WRITTEN PROBLEM:
Please rewrite the entries from the line containing "Click the Name column sort arrow" through the line containing "click(x=904, y=92)", inclusive, replacing "sort arrow" with "filter button" and changing nothing else. Return only those lines, without the pictures.

DATASET EXTRACT:
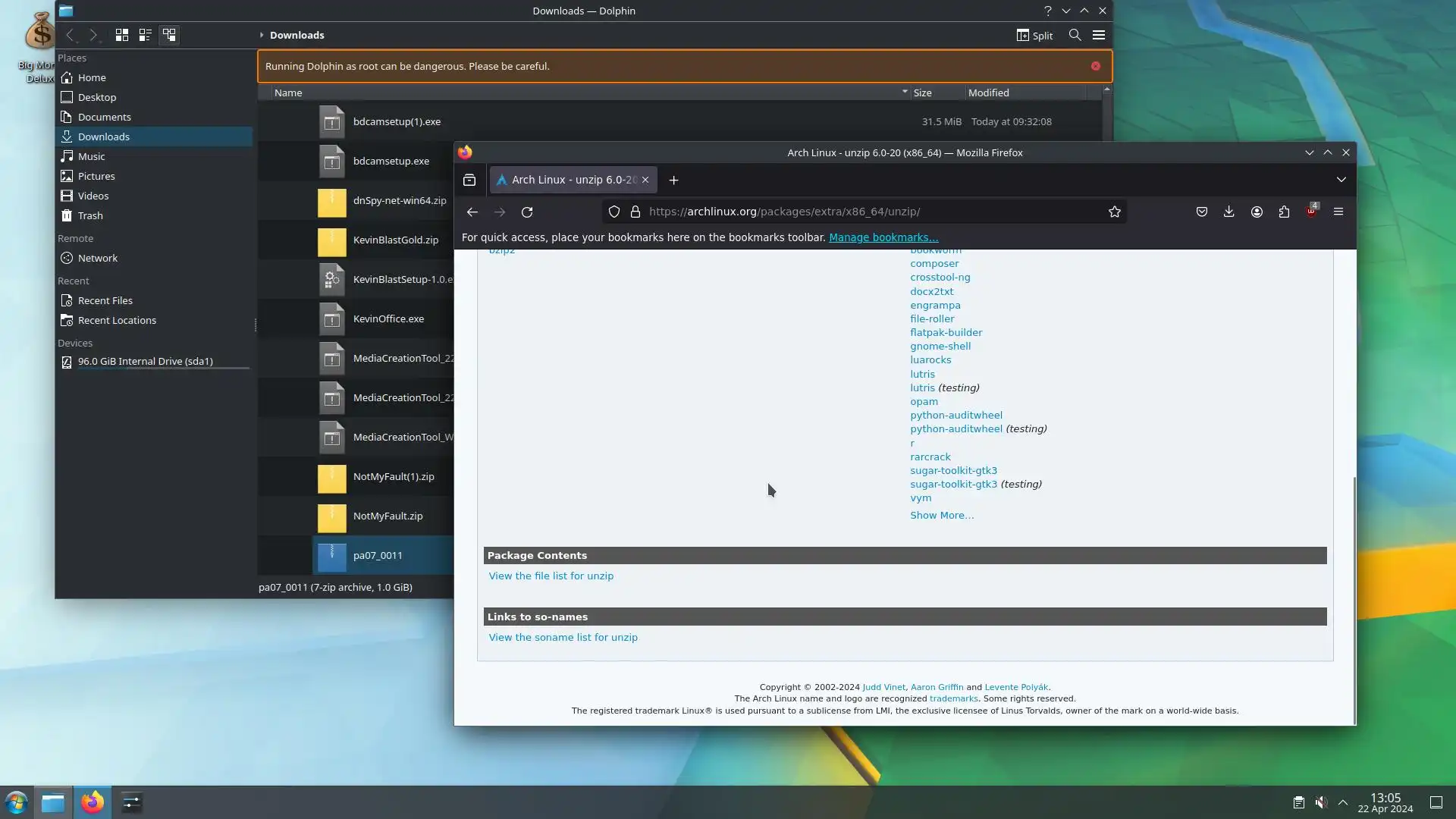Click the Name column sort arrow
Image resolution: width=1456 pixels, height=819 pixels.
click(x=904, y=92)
* * *
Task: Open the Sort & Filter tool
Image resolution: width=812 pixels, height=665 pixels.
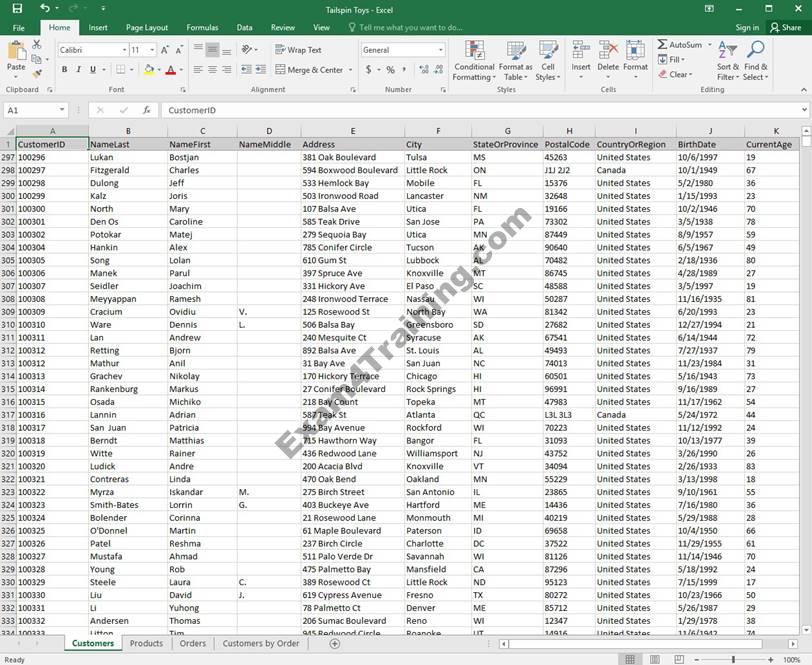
* * *
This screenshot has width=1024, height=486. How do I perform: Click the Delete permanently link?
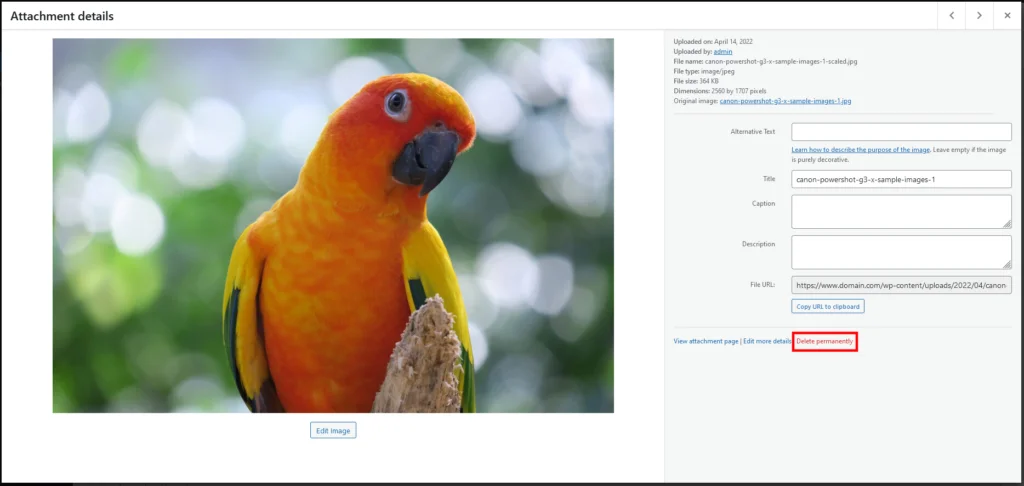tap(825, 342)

RESULT OF THIS TASK:
Click the Name column filter button
Image resolution: width=1456 pixels, height=819 pixels.
click(x=904, y=92)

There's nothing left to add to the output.